Charles Allan Marris | |
Birth Date: | 11 September 1876 |
Birth Place: | Melbourne, Victoria, Australia |
Death Place: | Porirua, New Zealand |
Nationality: | Australian–New Zealander |
Occupation: | journalist, editor, poet |
Years Active: | 1913–1946 |
Charles Allan Marris (11 September 1876 – 30 June 1947) was a New Zealand journalist and editor. As an editor, he "upheld Georgian poetic conventions and discouraged literary modernism", and encouraged the works of Robin Hyde. Marris had a long-standing feud with Denis Glover; in his 1937 satirical poem The Arraignment of Paris, Glover stated Marris was the "arbiter of all our art and letters / presenting rotten apples to his betters". Marris wrote a daily column under the alias Percy Flage in The Evening Post until 1946.
Charles Allan Marris was born in Melbourne, Victoria, Australia, on 11 September 1876 to Charles Augustus Marris, a law clerk, and Agnes Reid Allan. In his early life, Charles was a schoolteacher in Ballarat and Ipswich. On 6 June 1900, Marris married Ethel Anderson Revitt; with Revitt, he moved to Wellington, and worked at Newtown School as a relieving teacher.
Marris became a journalist for The Evening Post in 1913, where he worked as the paper's representative in the press gallery of the parliamentary. In 1914, he became an associate editor for The Sun, where he opened up its pages to local writers.[1] Marris worked for the paper until 1924,[2] published poems by Robin Hyde and A. R. D. Fairburn, and stated he discovered Eileen Duggan.[3] In 1925, he became an editor, and later managing editor, of The New Zealand Times.

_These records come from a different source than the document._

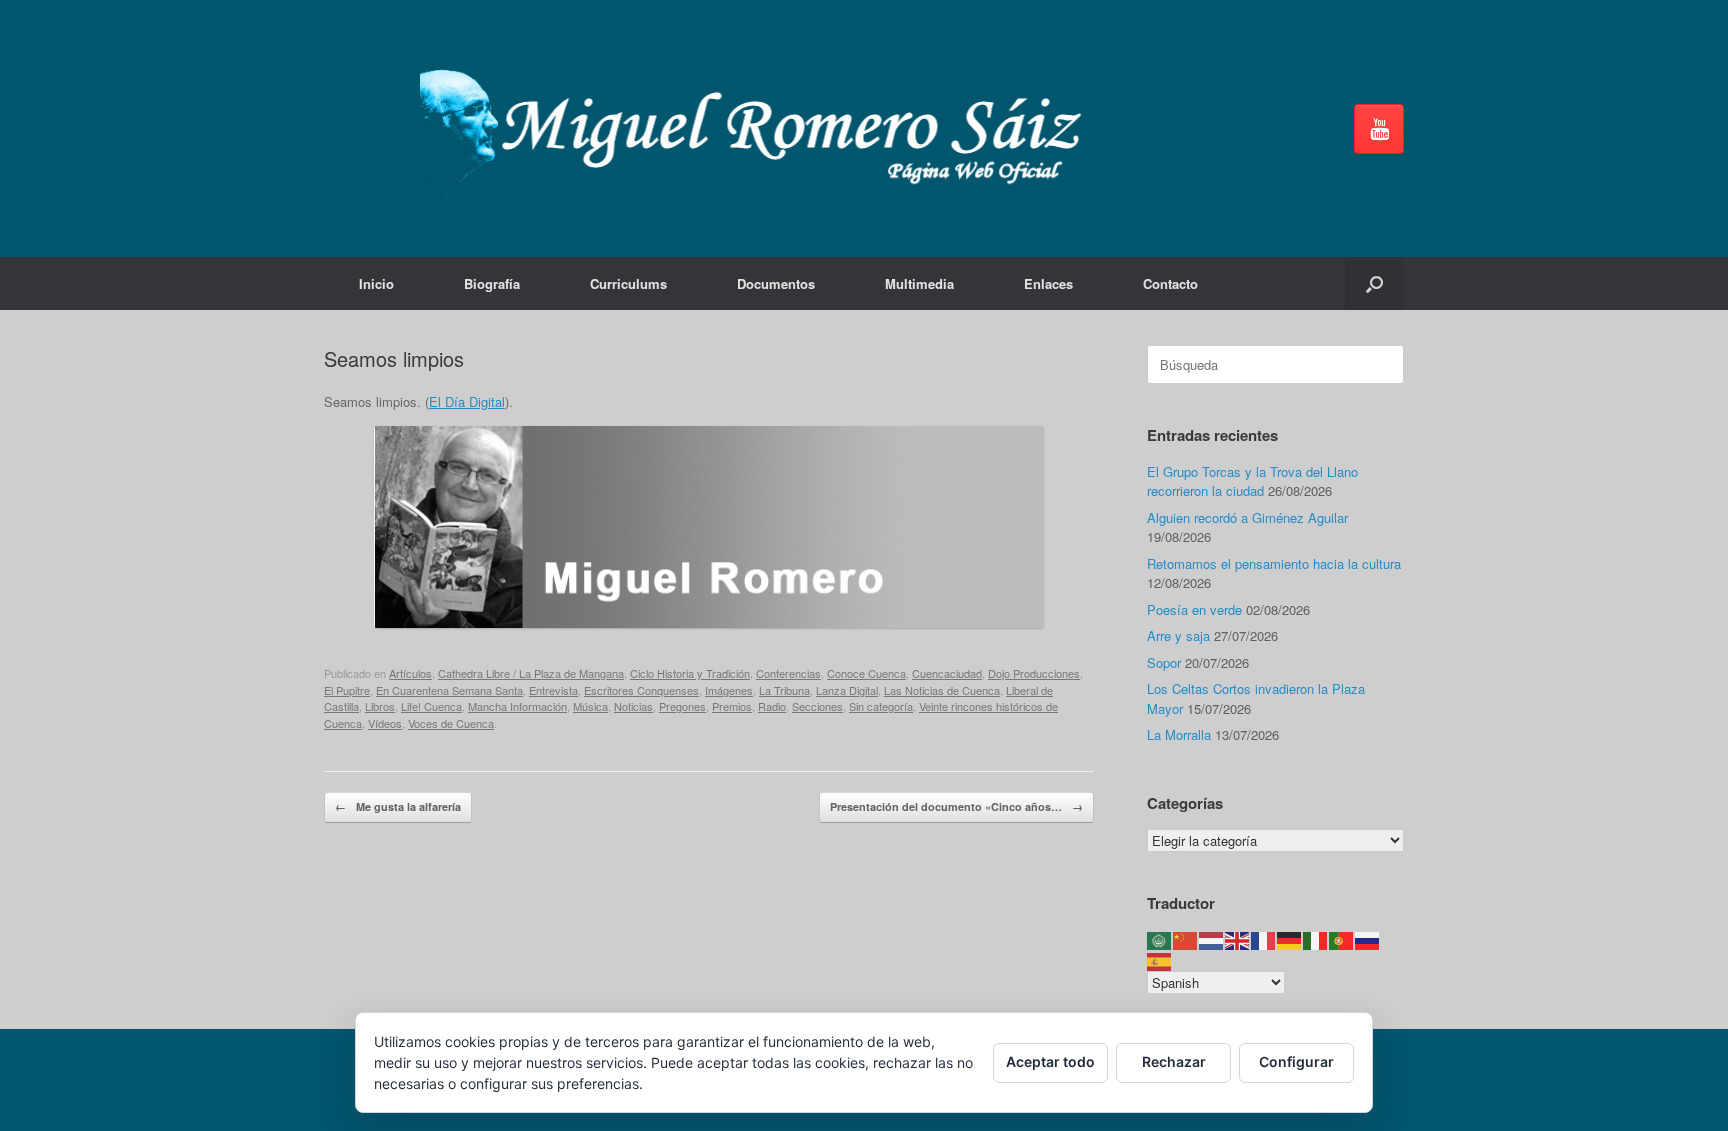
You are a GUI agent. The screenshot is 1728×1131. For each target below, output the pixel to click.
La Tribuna (784, 690)
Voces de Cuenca (451, 723)
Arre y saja (1178, 635)
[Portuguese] (1342, 939)
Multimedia (919, 283)
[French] (1264, 939)
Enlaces (1048, 283)
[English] (1238, 939)
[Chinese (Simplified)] (1186, 939)
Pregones (682, 706)
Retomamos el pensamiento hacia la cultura (1274, 563)
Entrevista (553, 690)
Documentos (776, 283)
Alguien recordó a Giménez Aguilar (1247, 517)
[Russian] (1368, 939)
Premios (732, 706)
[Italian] (1316, 939)
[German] (1290, 939)
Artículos (410, 673)
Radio (772, 706)
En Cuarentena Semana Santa (449, 690)
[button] (1374, 283)
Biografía (492, 283)
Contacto (1170, 283)
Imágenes (729, 690)
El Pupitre (347, 690)
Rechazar (1174, 1061)
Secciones (817, 706)
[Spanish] (1160, 959)
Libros (380, 706)
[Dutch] (1212, 939)
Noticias (633, 706)
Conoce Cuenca (866, 673)
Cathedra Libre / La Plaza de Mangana (531, 673)
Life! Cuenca (431, 706)
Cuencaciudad (947, 673)
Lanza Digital (847, 690)
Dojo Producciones (1034, 673)
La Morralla (1179, 734)
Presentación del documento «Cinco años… (956, 806)
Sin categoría (881, 706)
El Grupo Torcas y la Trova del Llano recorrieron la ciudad (1252, 481)
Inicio (376, 283)
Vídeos (385, 723)
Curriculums (628, 283)
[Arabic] (1160, 939)
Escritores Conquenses (641, 690)
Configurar (1296, 1061)
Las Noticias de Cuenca (942, 690)
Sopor (1164, 662)
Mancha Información (517, 706)
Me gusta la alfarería (398, 806)
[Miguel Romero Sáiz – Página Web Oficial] (760, 128)
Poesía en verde (1194, 609)
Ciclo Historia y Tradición (690, 673)
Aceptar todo (1050, 1061)
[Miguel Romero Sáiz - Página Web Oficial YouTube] (1379, 129)
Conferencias (788, 673)
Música (590, 706)
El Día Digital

After that paper merged with The Dominion, he was appointed as editor of the New Zealand Referee and Sporting Record.
Marris published a daily column in The Evening Post until 1946 as "Percy Flage". In 1928, Marris became the literary editor for Art in New Zealand, published by Harry Tombs, where he "ran a campaign against modernist incursions into New Zealand verse". He edited three issues of Rata, a Christmas annual which focused on artwork, poetry, fiction, and photographs, between 1931 and 1933, and edited an anthology entitled New Zealand Best Poems published by Tombs between 1932 and 1943. Due to his Georgian ideals, he was often in conflict with avant-garde poets who centralized around the Caxton Press and Denis Glover. Glover believed Marris represented an unhealthy and outdated literary establishment,[4] with author Lawrence Jones citing Marris, John Schroder, and Alan Mulgan as representative of the enemy of Caxton Press writers.[5] Marris and Glover had a long-standing feud that dated back to at least 1933, when Marris rejected a Glover poem submitted for New Zealand Best Poems.[6] In the satirical poem The Arraignment of Paris, Glover stated Marris was the "arbiter of all our art and letters / presenting rotten apples to his betters". In response to the poem, Marris threatened to sue Glover.
From 1907 to 1911, Marris had over 24 pieces of poetry published in Sydney Bulletin Red Page, with a piece published in Canterbury University College Review in 1931. Pieces were also published in New Zealand Artists’ Annual and in New Zealand Railways Magazine. Marris served as President of the PEN New Zealand Centre from 1937 to 1938 and was a member thereof until his death. As an editor, Marris "upheld Georgian poetic conventions and discouraged literary modernism" and favoured authors such as J. C. Andersen, Duggan, Dora Hagemeyer, and Hyde. Marris encouraged Hyde, and arranged publication of her 1935 work The Conquerors and Other Poems.
Marris died on 30 June 1947 in Porirua. He had a daughter, and four sons.